When considering this spirit of “inspiring the reader […] to encounter in greater depth,” it becomes possible to place the small translation anthology into the context of both the surveillance imposed upon its production and a series of complex ways in which it joins to other texts and writers. Indeed, a still further indication of the delicate balance the series’ editors and publishers had to maintain can be found on the anthology’s back cover. Here, we find praise from Lilyan Kesteloot, which reads: “We cannot cease to be impressed by the number and extreme variety of symbols in the poetry of Aimé Césaire. They manifest with such vigour that they themselves form a rich and coherent cosmogony.”20 The citation of Kesteloot is not surprising—the Congo-born Belgian scholar established herself, with Les Écrivains noirs de langue française: naissance d’une littérature, as perhaps the most important European scholar of African literature (Midiohouan 2002), and one keenly focused on Césaire in particular, whose work she had presented in an earlier anthology of her own editorial direction (Césaire and Kesteloot 1962). With the many pages Kesteloot had written on Césaire, the choice of these words, however, would not appear to be an obvious one. Cosmogony aside (which would serve to mark the book as a highly literary one, thereby lessening censor scrutiny), the blurb emphasises the aesthetic features of his poetry over any content, either implicit or explicit, of a political bent, a facet of Césaire’s career she had discussed extensively.
This minimisation of politics is all the more noteworthy since Kesteloot herself had found, within the very aesthetic phenomenon she attributes to Césaire in this short passage, a “weapon” which could operate in an analogous fashion to how Césaire saw some of the subject matter of Tropiques functioning—one of the “thousand ruses” which formed a veil of obscurity between themselves and the then-Vichy-controlled censors (Kesteloot 1977, p. 229).21 In this environment, surrealism served as a protective “citadel” (Kesteloot 1977, p. 212). Indeed, the translated passage included as the Antologia’s blurb is taken from her short study and anthology of Césaire’s work dealing with just this subject (Césaire and Kesteloot 1962, pp. 56–57). In the sentences which immediately follow, she argues that for Césaire, surrealism was “the boring machine which excavated deeply and brought back up original and inestimable combustible material which lay below the surface of the Martiniquais unconscious” and “fed the militant’s sense of rebellion” (Césaire and Kesteloot 1962, p. 57). Even more directly, she was well aware of the Césaire’s tactical use of obscurity and unusual or surreal imagery, which acted as:
a code language in which the journal’s editorial team could express their sense of revolt and their hope to transmit without too much fear of reprisal. This literary form thus became an indispensable vehicle for ideas of opposition, the only one adequate to the situation, since it was sufficiently allusive, obscure even, to prevent authorities and enemies from immediately seizing the publication.22
Consequently, the anthology’s small blurb, which characterises Césaire as a vigorous and creative poet, de-emphasises his political context, but does so in such a way that points back, however indirectly or subtly, to the very tactics Césaire initially used to advance political goals in his own context of surveillance.

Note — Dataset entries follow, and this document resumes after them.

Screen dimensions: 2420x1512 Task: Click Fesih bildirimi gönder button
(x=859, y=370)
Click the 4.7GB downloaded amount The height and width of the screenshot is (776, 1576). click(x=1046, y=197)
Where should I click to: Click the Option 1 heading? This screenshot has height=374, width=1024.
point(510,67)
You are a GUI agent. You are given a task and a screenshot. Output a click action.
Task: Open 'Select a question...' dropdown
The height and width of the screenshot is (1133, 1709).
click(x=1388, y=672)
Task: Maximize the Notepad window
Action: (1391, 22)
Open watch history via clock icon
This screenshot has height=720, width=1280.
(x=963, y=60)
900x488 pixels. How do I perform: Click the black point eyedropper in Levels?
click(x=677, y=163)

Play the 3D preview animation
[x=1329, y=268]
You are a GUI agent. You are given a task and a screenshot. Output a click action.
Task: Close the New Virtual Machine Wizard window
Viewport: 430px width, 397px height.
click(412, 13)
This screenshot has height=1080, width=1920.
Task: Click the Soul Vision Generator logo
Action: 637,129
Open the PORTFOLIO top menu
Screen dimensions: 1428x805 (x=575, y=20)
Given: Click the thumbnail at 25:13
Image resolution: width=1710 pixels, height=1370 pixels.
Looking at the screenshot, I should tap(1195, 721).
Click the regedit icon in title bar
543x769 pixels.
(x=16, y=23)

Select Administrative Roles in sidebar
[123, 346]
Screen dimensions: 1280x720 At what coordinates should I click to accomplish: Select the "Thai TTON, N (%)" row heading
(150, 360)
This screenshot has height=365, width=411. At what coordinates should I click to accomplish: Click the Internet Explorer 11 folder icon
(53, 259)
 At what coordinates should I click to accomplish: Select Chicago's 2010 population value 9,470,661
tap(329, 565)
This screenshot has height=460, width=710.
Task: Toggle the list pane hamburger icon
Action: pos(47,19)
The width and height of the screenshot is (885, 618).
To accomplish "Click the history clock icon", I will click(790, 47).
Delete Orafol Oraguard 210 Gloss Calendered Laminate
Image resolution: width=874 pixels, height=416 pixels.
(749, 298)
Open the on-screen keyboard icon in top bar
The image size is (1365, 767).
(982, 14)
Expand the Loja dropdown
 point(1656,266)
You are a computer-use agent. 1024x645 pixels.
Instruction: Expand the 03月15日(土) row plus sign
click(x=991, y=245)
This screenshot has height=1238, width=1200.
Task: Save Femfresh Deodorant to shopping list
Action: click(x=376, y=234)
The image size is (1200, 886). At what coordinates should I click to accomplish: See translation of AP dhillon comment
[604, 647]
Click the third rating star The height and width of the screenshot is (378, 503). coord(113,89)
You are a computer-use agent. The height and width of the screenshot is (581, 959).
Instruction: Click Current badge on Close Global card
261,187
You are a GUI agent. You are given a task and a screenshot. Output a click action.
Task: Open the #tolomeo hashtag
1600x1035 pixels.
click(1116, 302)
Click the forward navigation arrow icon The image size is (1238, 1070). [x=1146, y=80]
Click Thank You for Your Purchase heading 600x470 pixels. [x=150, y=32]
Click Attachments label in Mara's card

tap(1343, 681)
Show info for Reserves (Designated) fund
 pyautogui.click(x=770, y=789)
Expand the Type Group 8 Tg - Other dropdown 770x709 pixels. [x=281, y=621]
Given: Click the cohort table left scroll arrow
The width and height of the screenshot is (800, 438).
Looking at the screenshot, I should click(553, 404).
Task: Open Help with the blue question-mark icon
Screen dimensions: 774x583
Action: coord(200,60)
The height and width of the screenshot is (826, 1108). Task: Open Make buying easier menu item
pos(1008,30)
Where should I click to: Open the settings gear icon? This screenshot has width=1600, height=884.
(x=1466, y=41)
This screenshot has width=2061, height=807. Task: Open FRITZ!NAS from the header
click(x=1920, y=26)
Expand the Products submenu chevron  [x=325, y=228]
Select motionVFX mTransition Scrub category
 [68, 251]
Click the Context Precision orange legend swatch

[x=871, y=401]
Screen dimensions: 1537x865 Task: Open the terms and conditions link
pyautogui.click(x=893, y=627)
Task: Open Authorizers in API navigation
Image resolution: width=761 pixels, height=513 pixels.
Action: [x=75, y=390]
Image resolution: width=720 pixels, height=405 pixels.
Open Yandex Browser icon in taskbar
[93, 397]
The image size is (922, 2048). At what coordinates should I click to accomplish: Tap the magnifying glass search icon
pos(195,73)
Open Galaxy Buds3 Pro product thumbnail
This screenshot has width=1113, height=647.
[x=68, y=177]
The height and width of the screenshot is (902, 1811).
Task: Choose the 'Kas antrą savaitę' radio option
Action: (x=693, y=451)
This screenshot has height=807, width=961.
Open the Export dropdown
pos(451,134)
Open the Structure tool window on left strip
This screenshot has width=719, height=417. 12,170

I have catalogued a number of ways in which the Dom Quixote anthology was “limited,” but as the use of the carefully and tactically-selected Kesteloot citation further shows, the choices made by the translator and publisher are only limitations if the Antologia is viewed as a stand-alone text. Instead, I would propose, following Césaire’s own botanical tendencies, to classify the translation as part of a larger rhizomatic system, in the terms developed by Deleuze and Guattari (1980) and Glissant (1990). According to this model, the relationship between source text and translation can be recast into an “un-centred, non-hierarchical” network of connections between various people and other books, not merely the source text, and in which “any point can connect to any other point” (Deleuze and Guattari 1980, pp. 31–32). Rather than an outright “transplantation” of the original into foreign soil, or a further branch stemming off from a single root, the humble sprout that is the Antologia maintains and builds connections to a network of other potential sources in a censorial environment where such connections needed to remain underground. The successfully navigated publication of the Césaire anthology underscores the possibility that a constrained edition might nevertheless serve as an introduction to the oeuvre of a writer whose works one will be later inspired to seek out in neighbouring languages. Through established networks, left-wing intellectuals and militants had access to original sources. For example, the publisher of the political Cadernos para o diálogo series, António Daniel Abreu, attests that he came into possession of the 1955 volume of Présence africaine (and therefore the second French edition of Césaire’s Discours sur le Colonialisme) through a “clandestine” courier or “passeur” with ties to the banned Portuguese Communist Party (César 2012). Each such contact would extend the rhizomatic network to which the anthology belonged.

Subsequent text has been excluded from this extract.